Les retombées de l'élimination déchirante de l'Atlético Madrid en demi-finale de la Ligue des champions continuent de susciter la controverse, le maire de Madrid, José Luis Martínez-Almeida, faisant des accusations explosives contre l'UEFA. Le passionné supporter de l'Atlético n'a pas retenu sa frustration après la défaite 1-0 de son équipe contre Arsenal, un résultat qui a scellé leur élimination de la compétition.
S'exprimant lors d'une cérémonie publique, Almeida a accusé l'UEFA de travailler activement contre l'Atlético Madrid, déclarant que le tirage au sort avait effectivement opposé son équipe non seulement à Arsenal, mais aussi à l'instance dirigeante elle-même. Il a affirmé que l'UEFA avait clairement fait savoir qu'elle ne voulait pas du club espagnol en finale, pointant la nomination de l'arbitre allemand Daniel Siebert et de son équipe VAR, Bastian Dankert et Robert Schroder, comme preuve d'un agenda prédéterminé.

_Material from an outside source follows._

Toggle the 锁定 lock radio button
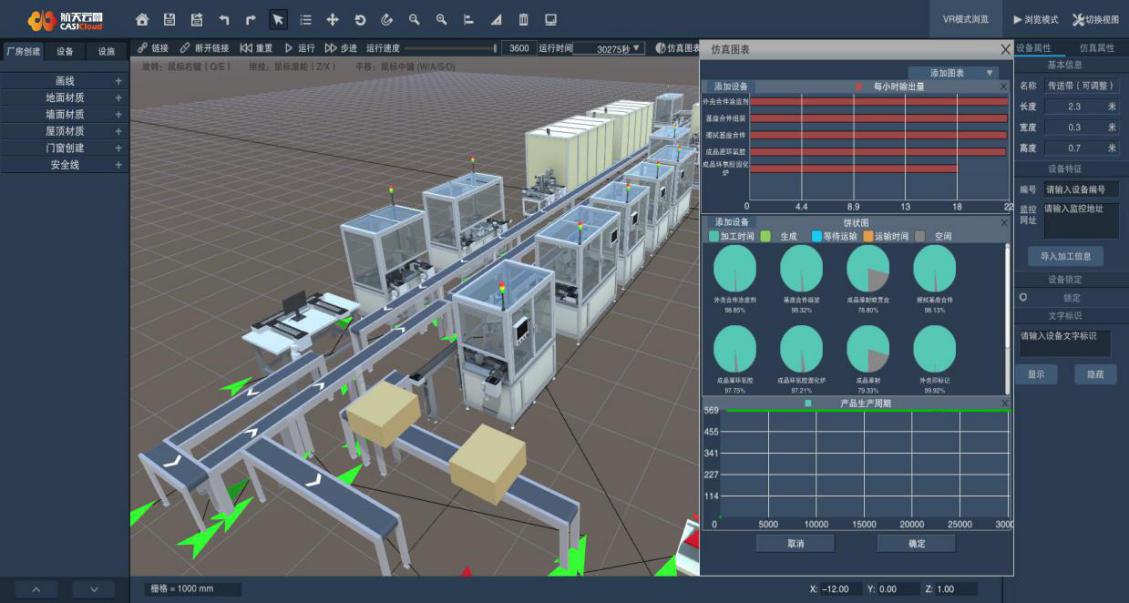This screenshot has width=1129, height=603. point(1023,298)
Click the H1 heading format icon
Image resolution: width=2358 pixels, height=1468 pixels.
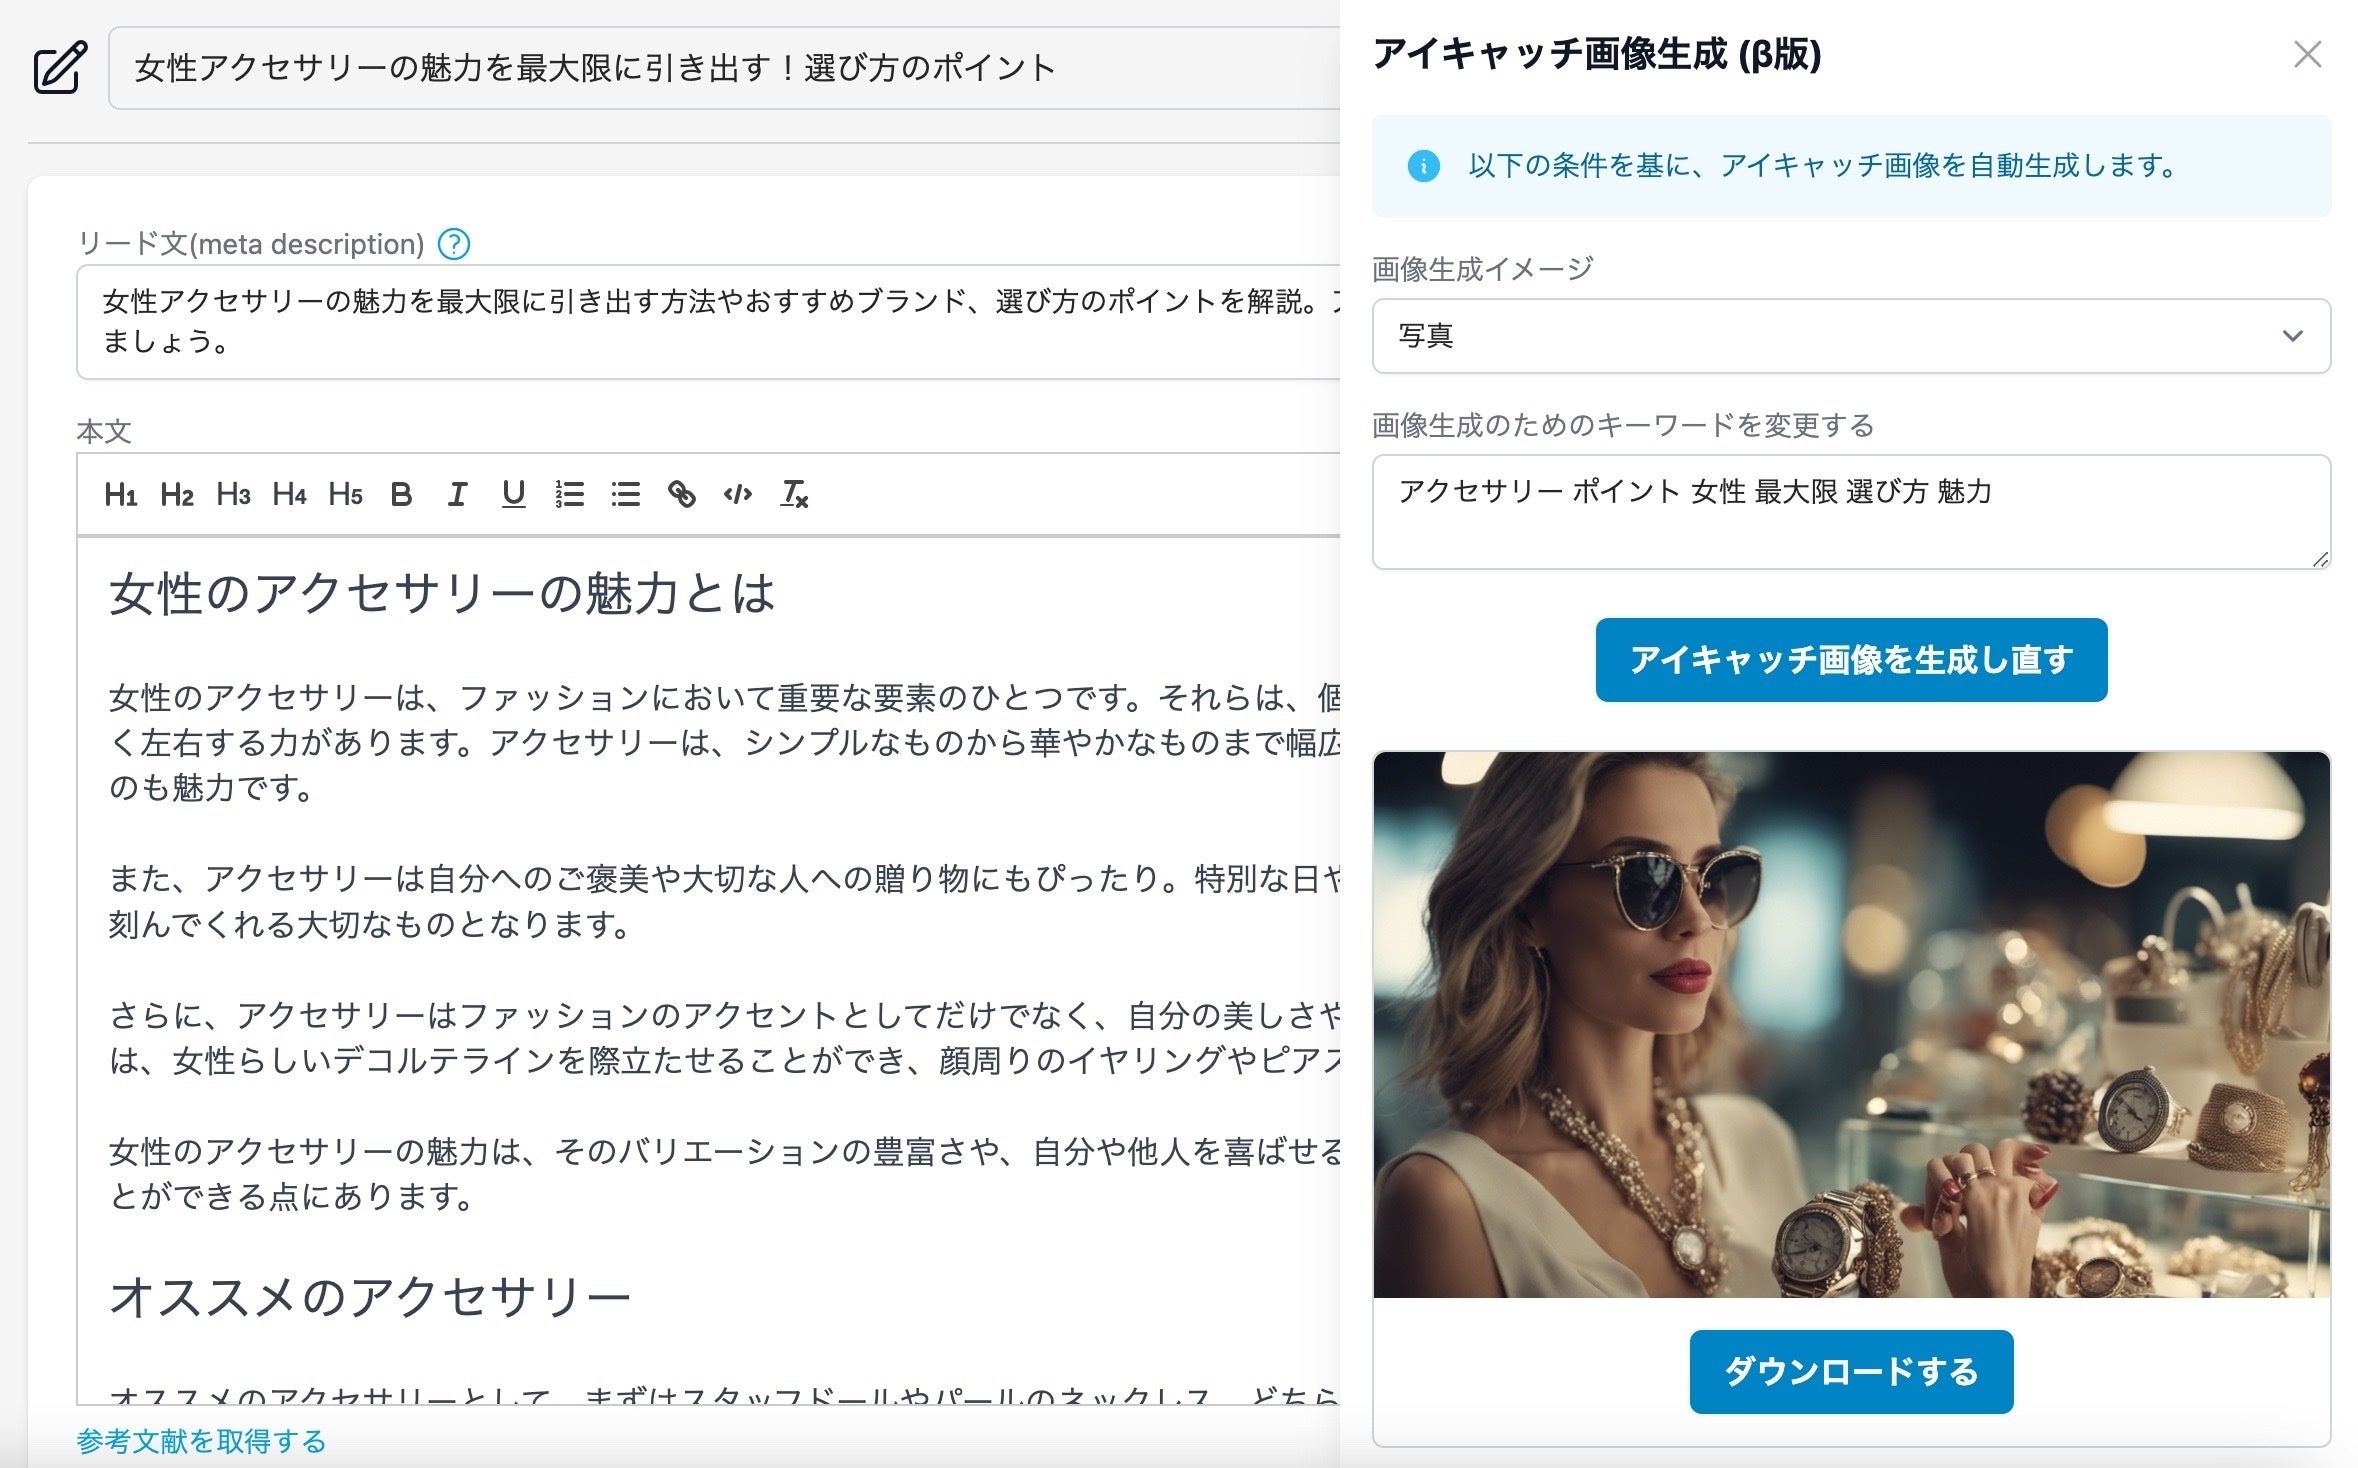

L'argument central du maire portait sur un conflit d'intérêts potentiel. Il a souligné la bataille en cours entre l'Espagne et l'Allemagne pour une cinquième place en Ligue des champions dans le classement par coefficient de l'UEFA, suggérant que la nomination d'un trio arbitral entièrement allemand était une manœuvre délibérée pour désavantager une équipe espagnole. "Qui, à part l'UEFA, penserait à nommer un arbitre allemand à la fois comme arbitre principal et au VAR ?" s'est interrogé Almeida, présentant cette décision comme faisant partie d'un mécanisme plus large visant à favoriser les intérêts du football allemand.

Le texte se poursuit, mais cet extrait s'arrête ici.